CK, I had no idea you were such a fashion plate!


----------



## Guest

conorkilleen said:


> well...that was kind of a joke. You should not wear socks with sandals. Whats the point in that? At that point you should just put on a comfy pair of shoes.
> 
> but...if I did wear socks with sandals, I guess I would need to know what color sandals are we talking about. What color belt? Short or long sleeve shirt. Button up or polo. T-shirt or sweater....of course I would need to know what color of the shirt and the jeans/shorts/khakis....and also the cut. Slim, sport, casual vintage? There are just so many variables.


If you don't want to look like a "rube" in Mexico, then wear your shorts and sandals in your own garden, and not more than 10 feet outside of your front gate. And if you're visible to anyone else, then please never go shirtless, even if you're just mowing your lawn. The neighbors will talk.

For running around, a golf shirt or cotton casual shirt and jeans are fine. Again, not many "respectable" MX guys over 30 are seen in city streets in shorts anywhere away from the beaches.

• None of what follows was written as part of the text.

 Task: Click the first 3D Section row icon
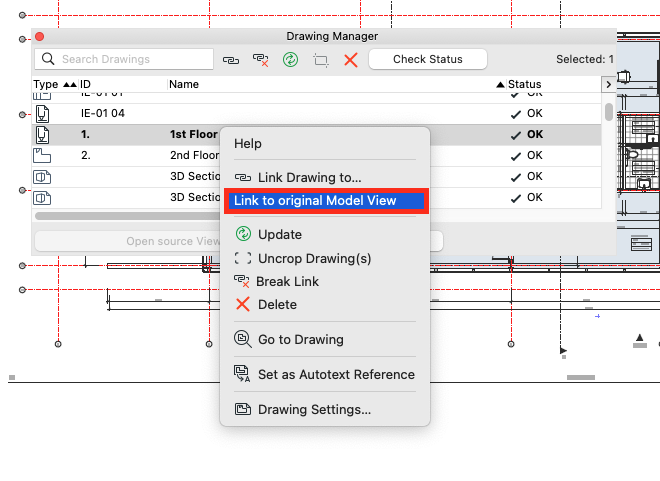[x=42, y=177]
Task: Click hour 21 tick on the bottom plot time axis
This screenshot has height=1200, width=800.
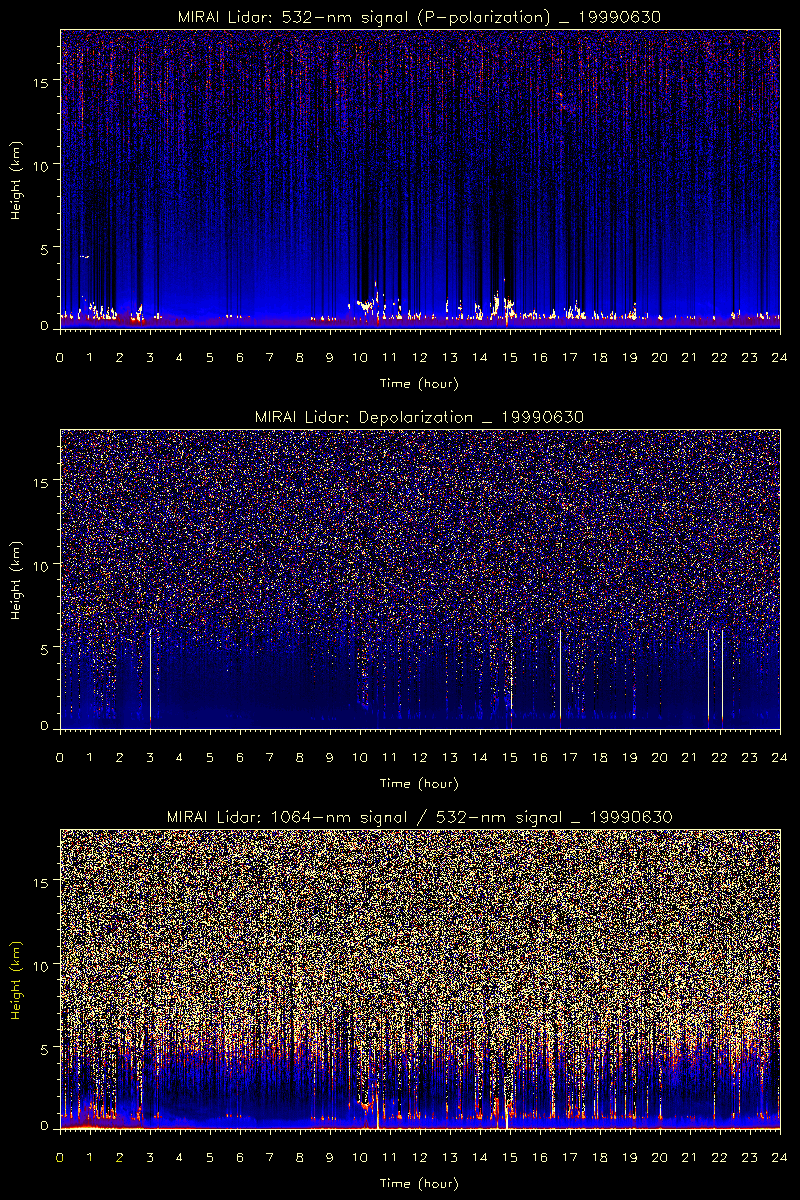Action: point(690,1157)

When you go outside your gate in a place that isn't totally the campo and want to look good to the MX world, then you can't go wrong with long cotton pants (ironed of course, not looking like you just pulled them out of the clothes hamper), socks and (clean) casual shoes (Rockports will do), and either a short or long-sleeved shirt, like the one below in either cotton or linen with a white v-necked t-shirt underneath as well - don't worry, it's also probably the easiest way to stay cool in the midday sun or heat. Depending on where you are, this shirt is called a "wedding shirt", or a guayabera, or a chacabana. Sharp.


----------



## mickisue1

GringoCArlos said:


> If you don't want to look like a "rube" in Mexico, then wear your shorts and sandals in your own garden, and not more than 10 feet outside of your front gate. And if you're visible to anyone else, then please never go shirtless, even if you're just mowing your lawn. The neighbors will talk.
> 
> For running around, a golf shirt or cotton casual shirt and jeans are fine. Again, not many "respectable" MX guys over 30 are seen in city streets in shorts anywhere away from the beaches.
> 
> When you go outside your gate in a place that isn't totally the campo and want to look good to the MX world, then you can't go wrong with long cotton pants (ironed of course, not looking like you just pulled them out of the clothes hamper), socks and (clean) casual shoes (Rockports will do), and either a short or long-sleeved shirt, like the one below in either cotton or linen with a white v-necked t-shirt underneath as well - don't worry, it's also probably the easiest way to stay cool in the midday sun or heat. Depending on where you are, this shirt is called a "wedding shirt", or a guayabera, or a chacabana. Sharp.


Nice look, there, Sir.

Italy is similar. The first time we came to visit, my daughter took great pains to ensure that her step dad would NOT walk around the city in shorts. In her words, "You'll look like a German tourist."


----------



## Isla Verde

mickisue1 said:


> Nice look, there, Sir.
> 
> Italy is similar. The first time we came to visit, my daughter took great pains to ensure that her step dad would NOT walk around the city in shorts. In her words, "You'll look like a German tourist."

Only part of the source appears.